Pro-Azerbaijan hawks in Washington may thrive on fomenting such tensions, yet that in no way serves U.S. interests. A military conflict between Azerbaijan and Iran would suck in other countries, such as NATO ally Turkey, which would back Azerbaijan. It would most likely also involve Israel as Baku’s close ties with Jerusalem are seen as a serious threat in Tehran. Israeli officials occasionally behave as if they are keen to add fuel to the fire. The Israeli ambassador in Azerbaijan recently posed with a book of “fairy tales of Tabriz.” Given that Tabriz is the unofficial capital of Iranian Azerbaijan, many Iranians perceived this gesture as an endorsement of the Azeri separatist agenda. A regional vortex involving Iran and Israel would increase pressure from Congress on any U.S. administration to intervene on behalf of Israel.

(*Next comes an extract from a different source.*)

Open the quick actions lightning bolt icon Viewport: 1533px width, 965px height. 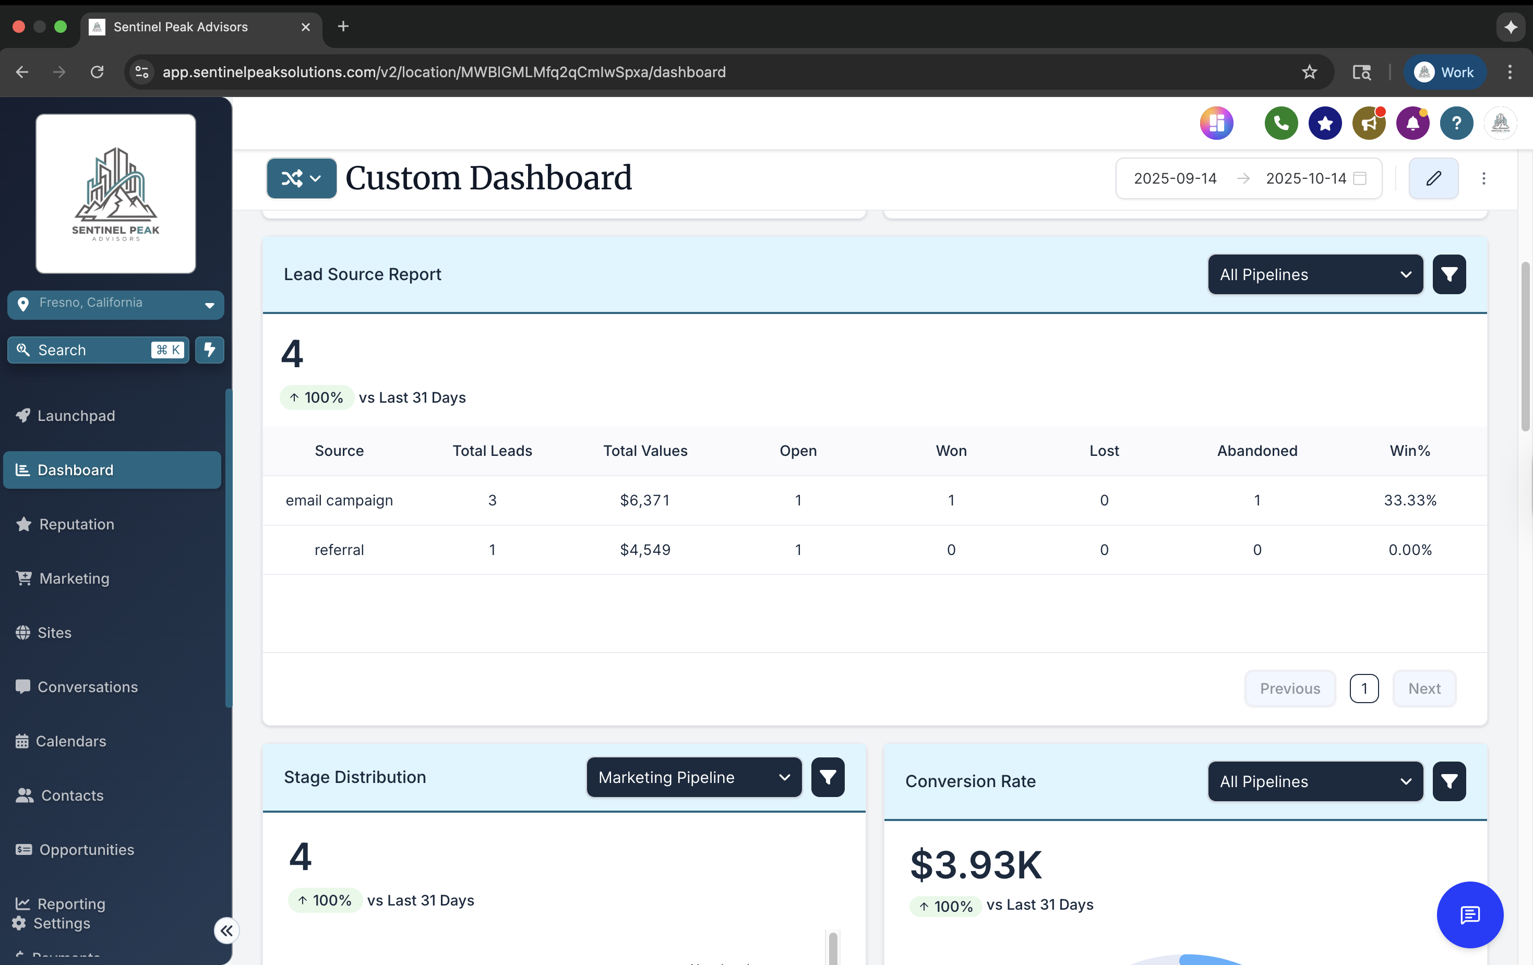[209, 349]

While the odds of a direct confrontation between Azerbaijan and Iran remain low, if these tension points continue to lead to increased hostility or even some low-level of conflict, what would be the effect on the Azerbaijani pivot in the wider region?

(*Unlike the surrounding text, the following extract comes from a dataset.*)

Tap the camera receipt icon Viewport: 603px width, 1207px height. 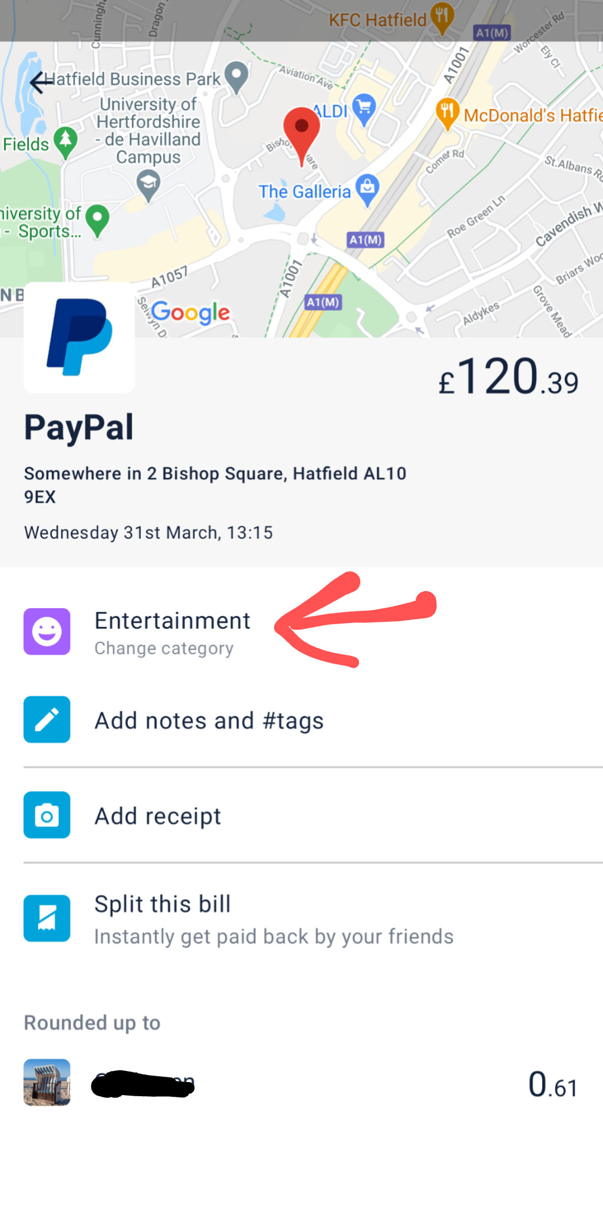[x=47, y=814]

It would be a blow to the INSTC as the western route through Azerbaijan is currently the most heavily used. According to Silk Road Briefing:
The 1,450-kilometers long Western Route is, perhaps, the most widely exploited and well-developed one. Statistics show that, from January 1 through March 28, 2023, the volume of transit of goods along the Western route totaled 2.15 million tons, a huge increase of 84.37% year-on-year (1.16 million tons transported in 2022). Only one obstacle delays the operation of the route at full capacity – 164-kilometers long Rasht-Astara railway line. However, the agreement between Iran and Russia on the construction of this line is expected to be signed by May 21, 2023. When this section is completed, the Western Route of the North-South Corridor will become fully operational. That can be expected in early-mid 2024.

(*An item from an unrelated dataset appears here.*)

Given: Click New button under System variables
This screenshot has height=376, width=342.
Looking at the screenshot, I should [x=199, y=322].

But the loss of Azerbaijan as a reliable transportation route would not be a fatal blow to the INSTC as Russia made backup plans. The INSTC also has a sea route across the Caspian that connects Russia and Iran and an eastern route that does so via Kazakhstan and Turkmenistan.
It would be a major headache for another of the land connection points between China and Europe. And that would effectively make Azerbaijan’s removal from these plans (by whatever means) another barrier to Eurasian integration.